There's no epsilon in what you posted. Are you talking about $\prod$? Note that this is upper-case pi, which is different from the constant $\pi$, lower-case pi.

Upper-case pi is similar to upper-case sigma $\sigma$, except that it is used for products rather than sums. here's an example using the product notation.
$$\prod_{m = 1}^5 m = 1 \cdot 2 \cdot 3 \cdot 4 \cdot 5 = 5! = 120$$

ok but why the derivative change epsilon to pi?

Mark44
Mentor
What are you talking about? There is no epsilon.

Cyosis
Homework Helper
With epsilon do you mean the summation sign? If so that one is called capital sigma.

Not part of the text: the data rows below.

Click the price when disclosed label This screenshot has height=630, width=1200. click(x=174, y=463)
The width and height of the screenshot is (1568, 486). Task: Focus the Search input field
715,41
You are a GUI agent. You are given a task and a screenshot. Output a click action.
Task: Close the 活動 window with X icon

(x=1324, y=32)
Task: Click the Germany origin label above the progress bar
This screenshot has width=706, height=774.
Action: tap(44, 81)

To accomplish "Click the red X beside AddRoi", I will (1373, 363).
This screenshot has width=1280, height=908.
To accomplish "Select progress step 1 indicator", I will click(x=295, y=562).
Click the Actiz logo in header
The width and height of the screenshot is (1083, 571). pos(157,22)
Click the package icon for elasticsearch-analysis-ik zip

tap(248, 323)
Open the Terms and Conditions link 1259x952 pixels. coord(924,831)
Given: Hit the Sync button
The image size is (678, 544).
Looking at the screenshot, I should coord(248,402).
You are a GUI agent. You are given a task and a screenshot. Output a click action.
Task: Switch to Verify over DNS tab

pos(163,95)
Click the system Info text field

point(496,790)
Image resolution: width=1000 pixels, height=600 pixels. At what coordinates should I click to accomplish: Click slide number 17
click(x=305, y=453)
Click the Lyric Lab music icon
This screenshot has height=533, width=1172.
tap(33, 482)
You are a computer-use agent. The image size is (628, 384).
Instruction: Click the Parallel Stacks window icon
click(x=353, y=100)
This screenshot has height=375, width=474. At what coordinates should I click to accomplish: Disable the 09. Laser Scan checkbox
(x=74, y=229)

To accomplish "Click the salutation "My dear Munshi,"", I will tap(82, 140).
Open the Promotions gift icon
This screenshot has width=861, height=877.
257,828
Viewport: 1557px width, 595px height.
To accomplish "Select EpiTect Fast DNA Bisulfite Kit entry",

Taking the derivative of a function that is the product of two other functions yields two terms as you know, (fg)'=f'g+g'f. In our case we don't have a function consisting of the product of two functions but of a product of m functions.

$$\prod_{j=0}^m f_j=f_0f_1f_2 \cdot ... \cdot f_m$$

Now taking the derivative of that product yields:

$$\frac{d}{dx}\prod_{j=0}^m=\frac{d}{dx}(f_0f_1f_2 \cdot ... \cdot f_m)=f'_0f_1f_2 \cdot ... \cdot f_m+f_0f_1'f_2 \cdot ... \cdot f_m+...+f_0f_1f_2 \cdot ... \cdot f_m'$$

You can see that we get m terms that are added together and every term is the product of m terms. We can write this compactly as:

$$\sum_{i=0}^m \frac{df_i}{dx}\prod_{\substack{ j=0 \\ j \neq i}}^m f_j$$.